_TASK:_ Which lines of the records below contain the word "cottage"? Report each of them in full.

** THE DATA follows **

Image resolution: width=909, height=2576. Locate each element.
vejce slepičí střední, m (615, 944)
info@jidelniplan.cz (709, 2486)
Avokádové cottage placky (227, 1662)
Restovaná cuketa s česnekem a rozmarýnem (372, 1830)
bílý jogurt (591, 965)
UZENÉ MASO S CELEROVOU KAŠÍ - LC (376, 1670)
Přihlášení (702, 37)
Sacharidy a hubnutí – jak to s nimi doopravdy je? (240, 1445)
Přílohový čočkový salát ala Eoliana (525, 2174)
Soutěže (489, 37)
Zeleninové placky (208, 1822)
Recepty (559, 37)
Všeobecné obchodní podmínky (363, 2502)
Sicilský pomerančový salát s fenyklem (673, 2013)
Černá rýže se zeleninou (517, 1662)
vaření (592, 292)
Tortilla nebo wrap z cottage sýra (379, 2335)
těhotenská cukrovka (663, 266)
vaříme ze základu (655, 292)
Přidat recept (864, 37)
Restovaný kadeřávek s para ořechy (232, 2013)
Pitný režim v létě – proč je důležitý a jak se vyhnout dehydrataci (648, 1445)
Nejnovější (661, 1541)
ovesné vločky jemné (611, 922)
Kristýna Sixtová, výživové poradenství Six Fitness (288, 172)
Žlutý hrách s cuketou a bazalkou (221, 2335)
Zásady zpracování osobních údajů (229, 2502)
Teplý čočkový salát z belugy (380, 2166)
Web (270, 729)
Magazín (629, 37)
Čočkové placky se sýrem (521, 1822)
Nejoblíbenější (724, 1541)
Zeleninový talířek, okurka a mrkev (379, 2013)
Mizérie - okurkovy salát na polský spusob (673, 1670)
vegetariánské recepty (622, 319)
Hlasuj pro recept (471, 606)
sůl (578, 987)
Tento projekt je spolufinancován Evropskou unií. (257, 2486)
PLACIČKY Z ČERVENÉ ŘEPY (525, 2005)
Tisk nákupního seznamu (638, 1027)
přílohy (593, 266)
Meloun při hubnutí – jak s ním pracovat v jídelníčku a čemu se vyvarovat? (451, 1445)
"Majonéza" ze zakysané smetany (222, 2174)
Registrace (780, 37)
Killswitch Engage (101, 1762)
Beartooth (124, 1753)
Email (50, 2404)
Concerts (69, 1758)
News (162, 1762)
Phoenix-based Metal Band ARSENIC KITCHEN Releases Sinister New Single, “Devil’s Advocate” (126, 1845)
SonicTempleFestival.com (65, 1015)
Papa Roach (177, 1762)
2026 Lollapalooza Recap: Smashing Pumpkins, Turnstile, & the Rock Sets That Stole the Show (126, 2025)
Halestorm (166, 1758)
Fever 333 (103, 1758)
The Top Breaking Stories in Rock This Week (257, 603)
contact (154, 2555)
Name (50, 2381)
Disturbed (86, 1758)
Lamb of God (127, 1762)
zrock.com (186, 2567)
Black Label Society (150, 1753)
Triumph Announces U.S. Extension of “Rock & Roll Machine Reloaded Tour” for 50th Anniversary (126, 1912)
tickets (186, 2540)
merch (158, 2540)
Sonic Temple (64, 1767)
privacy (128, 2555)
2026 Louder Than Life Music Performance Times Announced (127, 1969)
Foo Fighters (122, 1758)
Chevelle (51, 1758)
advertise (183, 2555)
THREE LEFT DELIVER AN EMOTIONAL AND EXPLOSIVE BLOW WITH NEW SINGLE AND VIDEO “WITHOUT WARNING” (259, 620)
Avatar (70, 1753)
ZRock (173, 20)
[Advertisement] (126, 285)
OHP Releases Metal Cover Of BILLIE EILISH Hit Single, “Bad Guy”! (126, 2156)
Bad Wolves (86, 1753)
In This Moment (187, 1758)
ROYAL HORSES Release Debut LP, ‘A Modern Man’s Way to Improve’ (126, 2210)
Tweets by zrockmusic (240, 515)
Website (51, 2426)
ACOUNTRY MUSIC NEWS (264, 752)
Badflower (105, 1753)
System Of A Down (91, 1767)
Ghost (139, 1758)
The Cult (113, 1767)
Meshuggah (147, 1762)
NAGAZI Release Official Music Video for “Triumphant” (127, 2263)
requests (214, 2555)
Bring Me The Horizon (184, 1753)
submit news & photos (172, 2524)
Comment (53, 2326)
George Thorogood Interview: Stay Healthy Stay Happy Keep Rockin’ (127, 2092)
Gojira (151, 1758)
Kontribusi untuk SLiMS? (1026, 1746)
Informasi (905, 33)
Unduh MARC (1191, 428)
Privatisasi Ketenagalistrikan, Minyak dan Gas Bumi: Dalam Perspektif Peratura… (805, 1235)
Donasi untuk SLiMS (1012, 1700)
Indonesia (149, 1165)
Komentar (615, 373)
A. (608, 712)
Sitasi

** End of THE DATA **

_ANSWER TO THE EXERCISE:_
Avokádové cottage placky (227, 1662)
Tortilla nebo wrap z cottage sýra (379, 2335)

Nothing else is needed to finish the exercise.